Como no podía ser de otro modo porque es lo que manda la costumbre en el Universo Cinematográfico de Marvel, su décima sexta entrega, Spider-Man: Homecoming, contiene un par de escenas poscréditos como guinda al satisfactorio espectáculo que uno ha visto justo antes. Esto suele servir para aguijonear las probables ganas que nos han quedado de ver más sobre este cosmos de superhéroes, de que la siguiente película se estrene lo antes posible sin conseguir saciarnos nunca. Y uno se percata al final de los créditos en esta nueva peripecia del adolescente mutado de que Marvel Studios es muy consciente de ello, y se permite el lujo de bromear acerca de las ansias de los espectadores por que continúen sus aventuras.

La primera escena añadida, en realidad, es intercréditos, ya que no han terminado cuando es insertada. En ella, vemos que Adrian Toomes (Michael Keaton), que se transforma en el Buitre con su traje alado de tecnología alienígena, ya es carne de prisión después de que le hayan capturado gracias a Spider-Man. Se encuentra en un pasillo con uno de los que eran sus compinches, Marc Gargan (Michael Mando), que también había sido detenido pero antes, en el Ferry de Staten Island por el FBI; y este le dice que corre el rumor de que Toomes conoce la identidad del hombre araña, y que debería revelarla por su propio bien. Sin embargo, la respuesta que Gargan obtiene es la que sigue: “Si supiera quién es Spider-Man, ya estaría muerto”.

spider-man: homecoming
Marvel Studios

La ambigüedad de sus palabras es manifiesta, así que los espectadores no saben qué es lo que quiere decir con ellas exactamente. Quizá se proponga ocuparse del trepamuros él mismo en el momento en que tenga oportunidad de salir de prisión, o quizá se siente en deuda con nuestro joven mutante por haberle salvado la vida en su último enfrentamiento, al impedir que la explosión del material extraterrestre acabara con él: no debemos pasar por alto que Toomes es un hombre honorable pese a sus villanías, lo cual se demuestra cuando, antes del baile de instituto al que Peter Parker acude con la hija de este, Liz (Laura Harrier), le brinda al muchacho en el coche la oportunidad de irse a su casa sin un rasguño si no se entromete en sus negocios de nuevo.

Sea como sea, además de sugerirnos hacia dónde podría ir las próximas tramas sobre Spidey, esta escena sirve sin duda para dejarnos claro que su identidad civil está segura porque Toomes no tiene ninguna intención de abrir la boca al respecto. Sin embargo, no es lo único que nos hace suponer con ella, pues bien nos podríamos tomar el retorno de Gargan, que luce el tatuaje de un escorpión en el cuello, como que en un futuro podría ser un personaje de mayor importancia si se convierte precisamente en el Escorpión, uno de los supervillanos contra los que lucha Spider-Man y cuyos desmanes aún no hemos contemplado en la gran pantalla, y que incluso pudiera albergar al simbionte del terrible Venom en alguno de los filmes por venir.

spider-man: homecoming
Marvel Studios

Y no sólo eso sino que, con los rumores de años que hay sobre una posible producción de Marvel centrada en los Seis Siniestros, los supervillanos reunidos para eliminar a Spider-Man, por lo pronto ya se conocen tres de una de sus combinaciones: el Buitre, el Escorpión y Shocker (Bokeem Woodbine), el camarada de Toomes llamado Herman Schultz, que hereda los guantes especiales después de que su jefe se cargara a su anterior portador, Jackson Brice (Logan Marshall-Green), cuando este le amenazó con hablar más de la cuenta.

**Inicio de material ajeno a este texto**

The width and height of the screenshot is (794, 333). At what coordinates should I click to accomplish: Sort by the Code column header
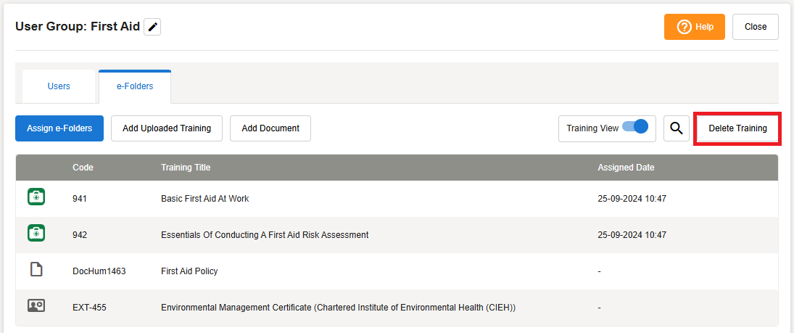pos(83,168)
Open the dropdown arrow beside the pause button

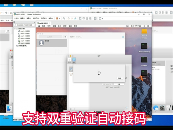click(59, 18)
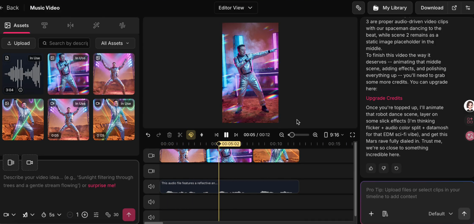The image size is (474, 224).
Task: Pause the video playback
Action: pos(226,135)
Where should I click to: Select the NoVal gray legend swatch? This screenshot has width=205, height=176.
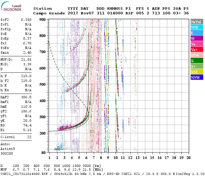[197, 22]
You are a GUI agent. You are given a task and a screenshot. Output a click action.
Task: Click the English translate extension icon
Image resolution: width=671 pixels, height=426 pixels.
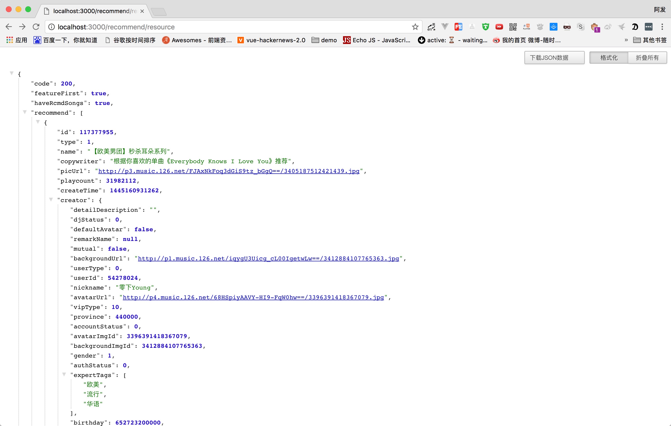[x=431, y=27]
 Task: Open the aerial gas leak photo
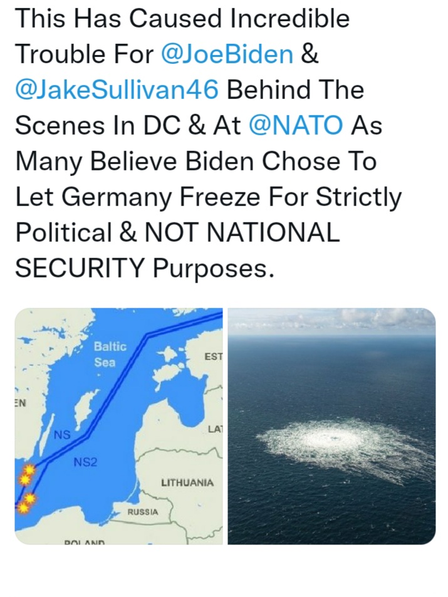(331, 426)
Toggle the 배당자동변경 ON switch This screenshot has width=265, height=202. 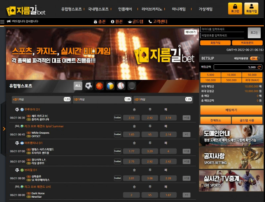click(x=255, y=58)
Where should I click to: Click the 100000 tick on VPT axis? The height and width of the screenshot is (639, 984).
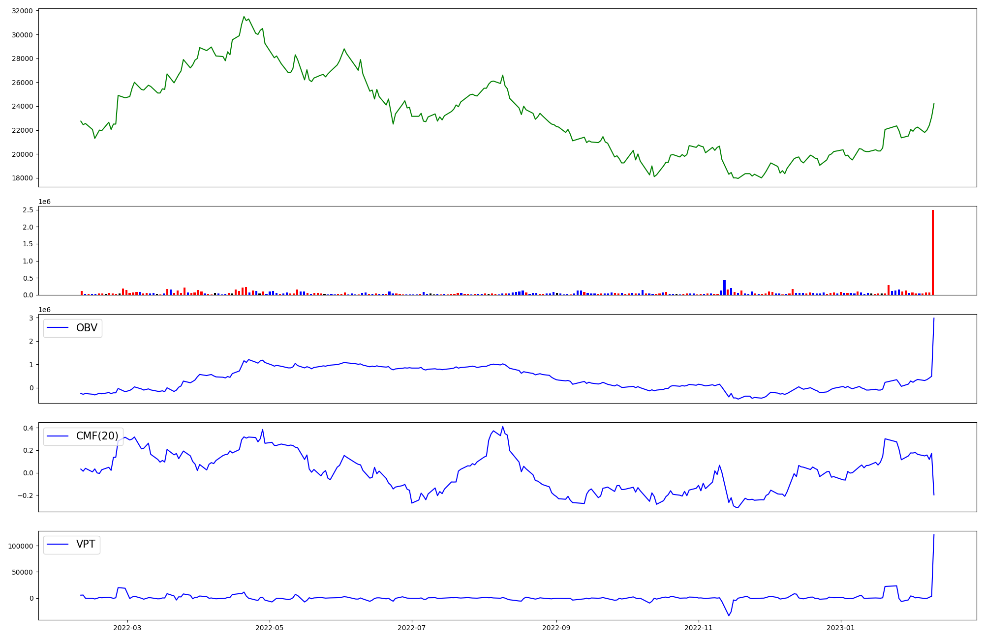pyautogui.click(x=20, y=546)
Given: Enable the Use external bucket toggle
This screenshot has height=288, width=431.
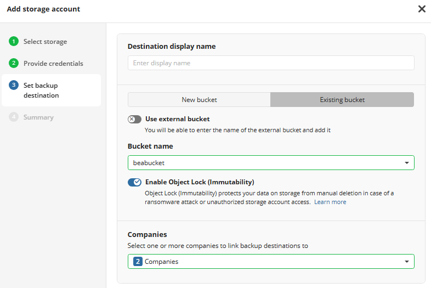Looking at the screenshot, I should [134, 119].
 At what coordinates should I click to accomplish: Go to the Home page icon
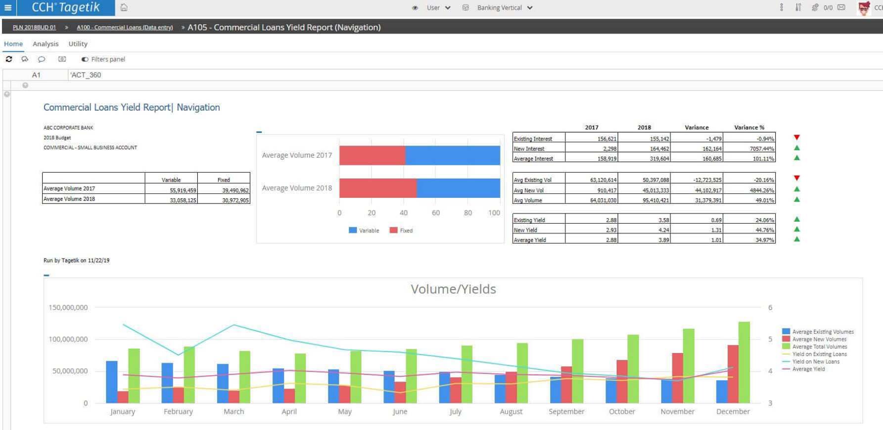coord(124,7)
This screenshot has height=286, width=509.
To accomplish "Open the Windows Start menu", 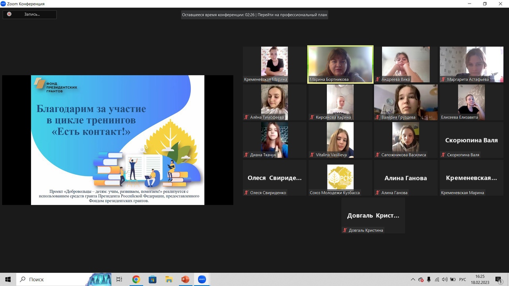I will point(8,280).
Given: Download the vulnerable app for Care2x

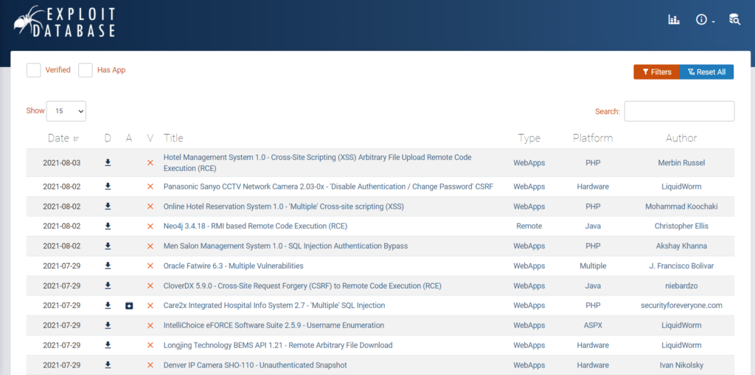Looking at the screenshot, I should [129, 306].
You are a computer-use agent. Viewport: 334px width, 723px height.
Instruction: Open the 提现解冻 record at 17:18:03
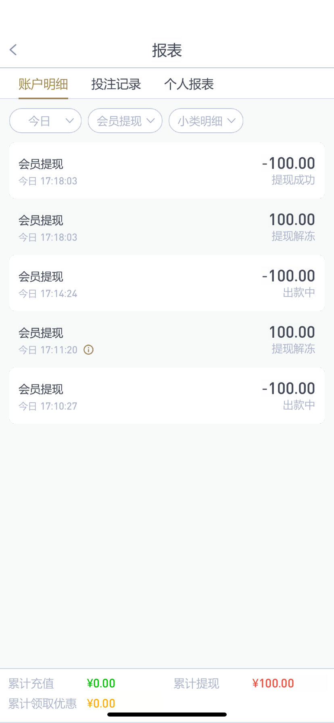coord(167,227)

Así, no cabe duda de que esta escena de los créditos es la que entraña toda la chicha que en Marvel Studios estaban dispuestos a regalarlos, porque en la segunda no quieren más que tomarnos el pelo. Se trata de una parodia de los vídeos educativos públicos que realizó el Capitán América (Chris Evans) antes de ser perseguido por los acontecimientos de Civil War (Anthony y Joe Russo, 2016), y que a algunos de nosotros nos resulta inevitable que nos recuerde al Troy McClure de Los Simpson (Matt Groening, James L. Brooks y Sam Simon, desde 1989). En esta ocasión, el Capitán habla sobre lo valiosa que es la paciencia, que unas veces es recompensada, y otras, como en este caso, no: Marvel nos saca la lengua a los seguidores más fieles de su universo cinematográfico, que persistimos con el culo en la butaca del cine hasta que concluyen los créditos, aguardando esta guinda. Así que no nos queda más que sonreír.